- _Task goal_
Could you revise the lines starting at the one containing "Where should I click to: Click" and ending at the last line so that "following count" becomes "follower count", with everything else left as is and the pictures left out?

** BEGIN **

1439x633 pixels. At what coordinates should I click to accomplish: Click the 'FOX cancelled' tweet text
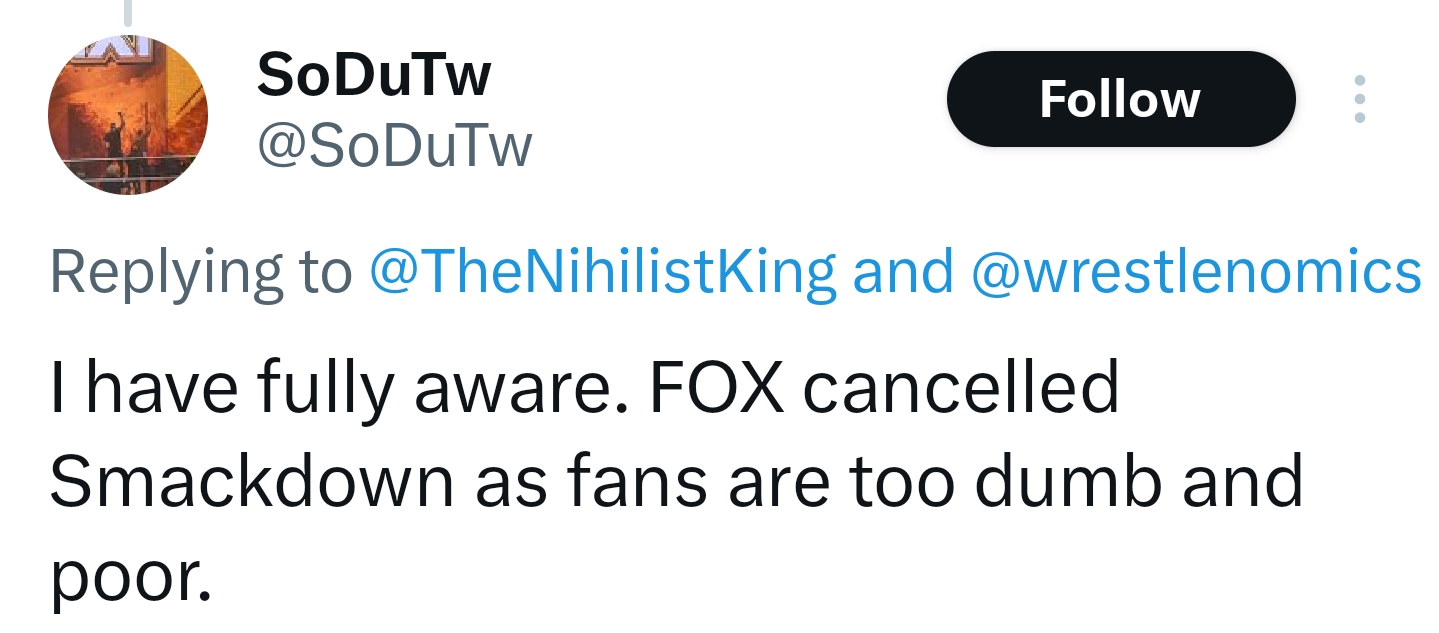tap(884, 388)
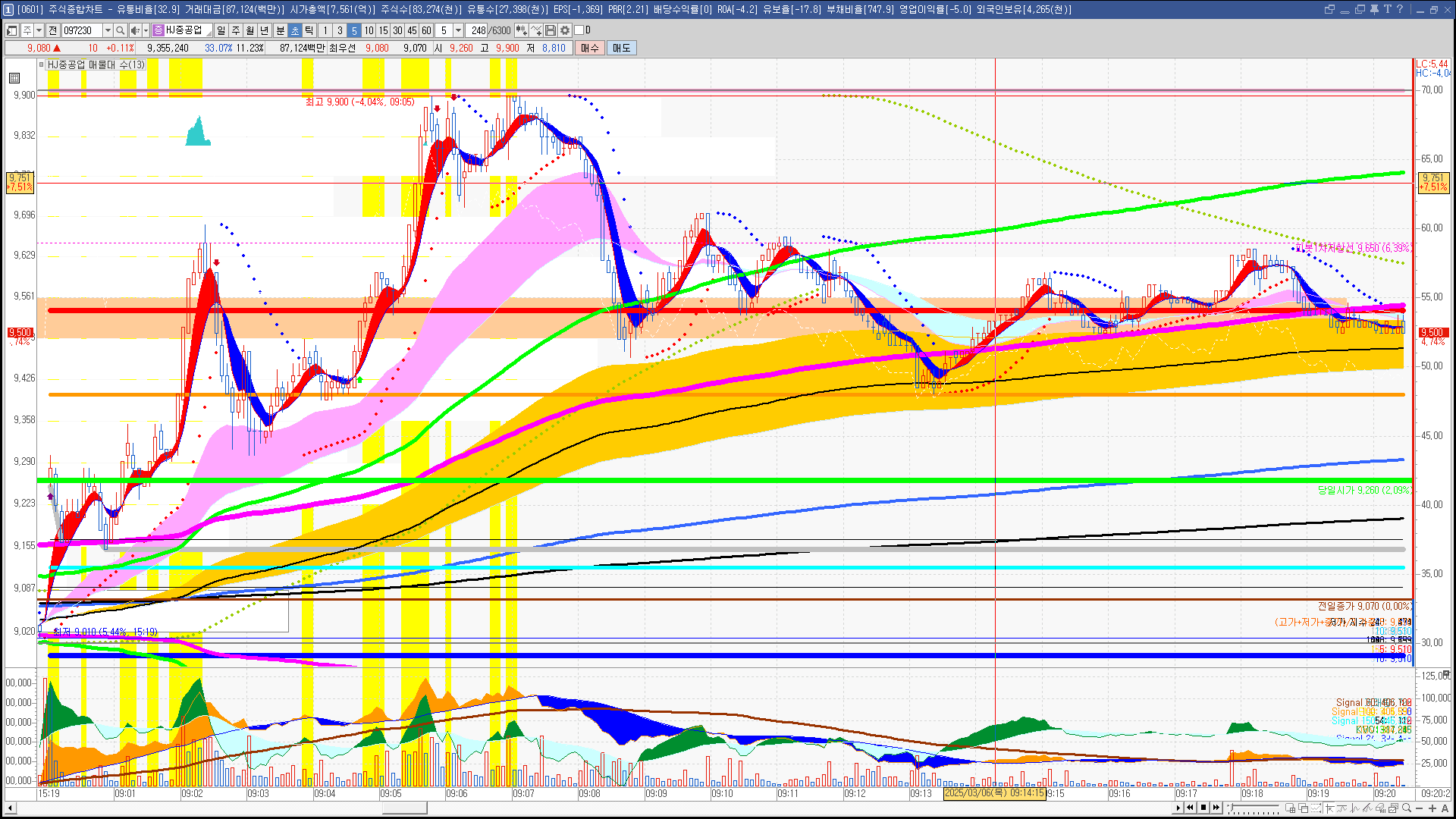Select the 틱 (tick) period toggle
1456x819 pixels.
click(x=309, y=30)
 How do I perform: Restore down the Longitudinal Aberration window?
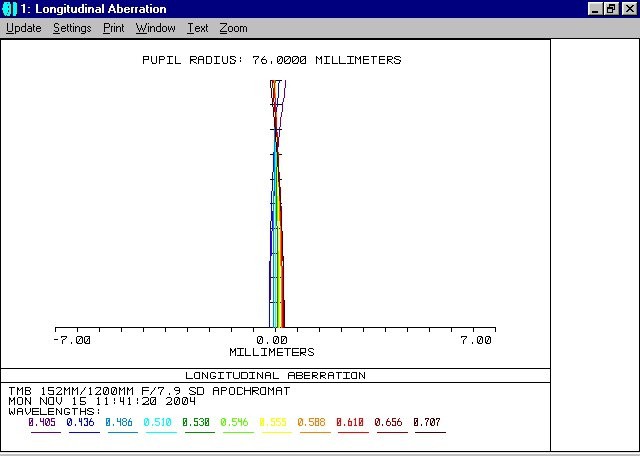click(x=610, y=9)
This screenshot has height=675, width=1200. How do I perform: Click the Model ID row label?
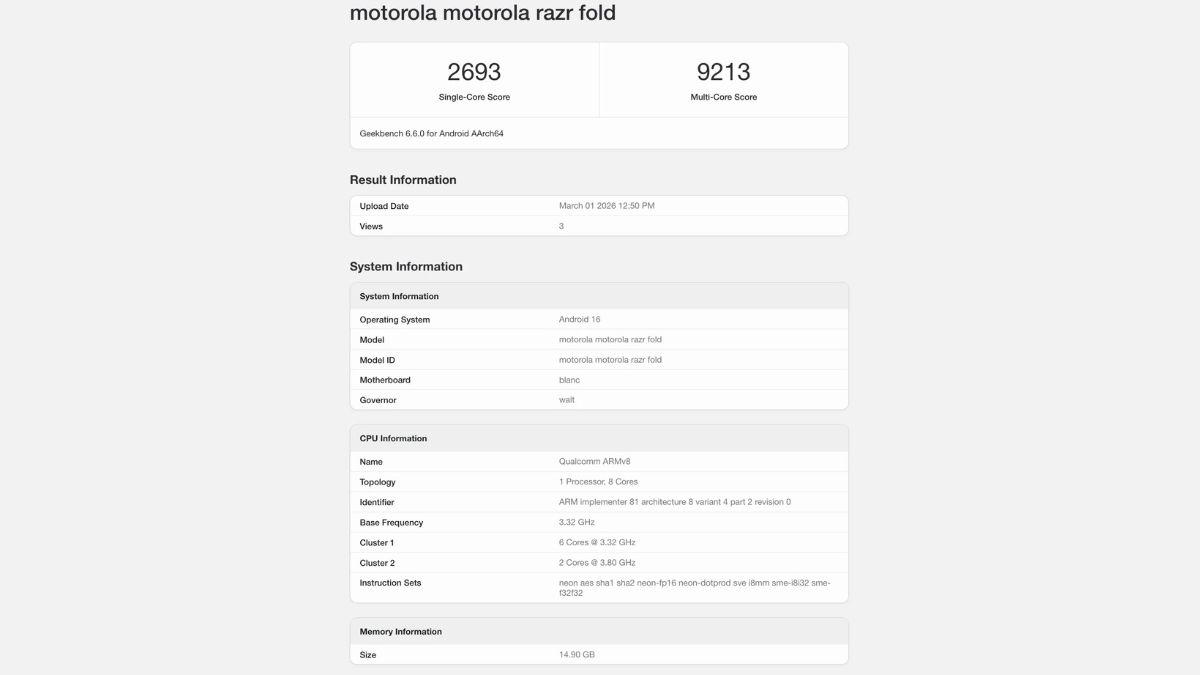(x=380, y=360)
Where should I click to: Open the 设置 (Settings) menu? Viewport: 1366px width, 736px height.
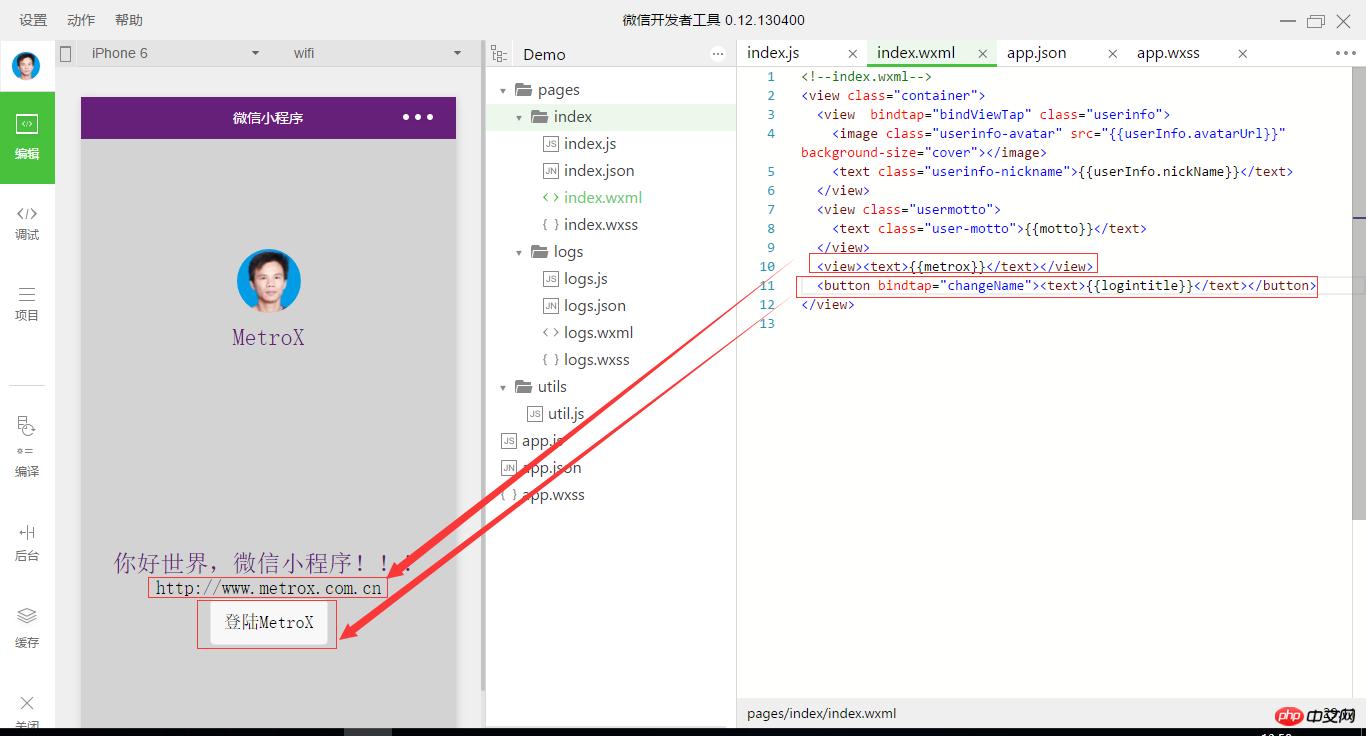coord(33,20)
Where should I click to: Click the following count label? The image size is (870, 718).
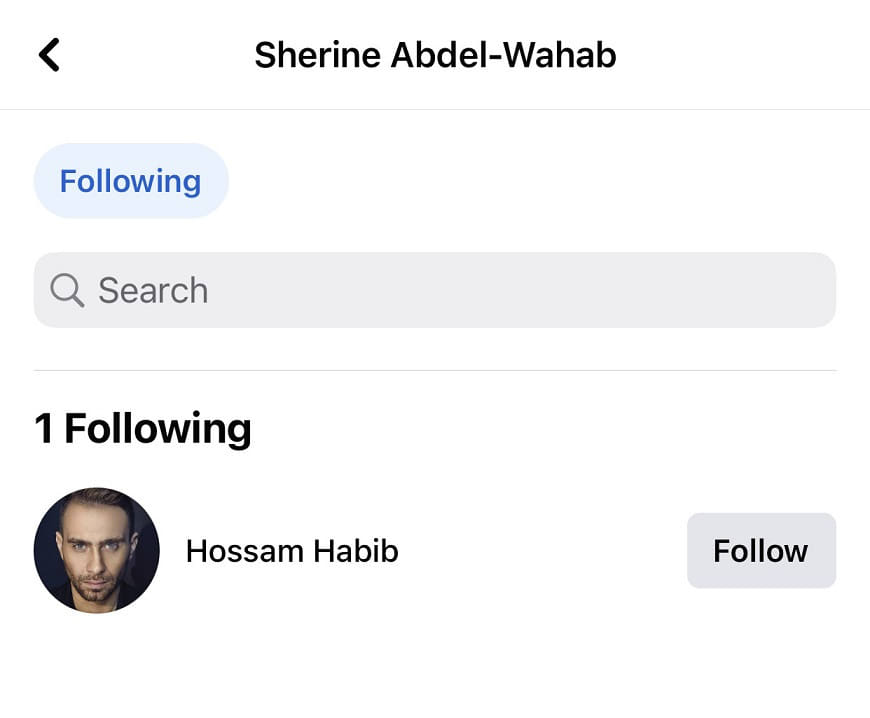143,429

** END **

- _Full output_
Where should I click to: Click the follower count label? The image size is (870, 718).
143,429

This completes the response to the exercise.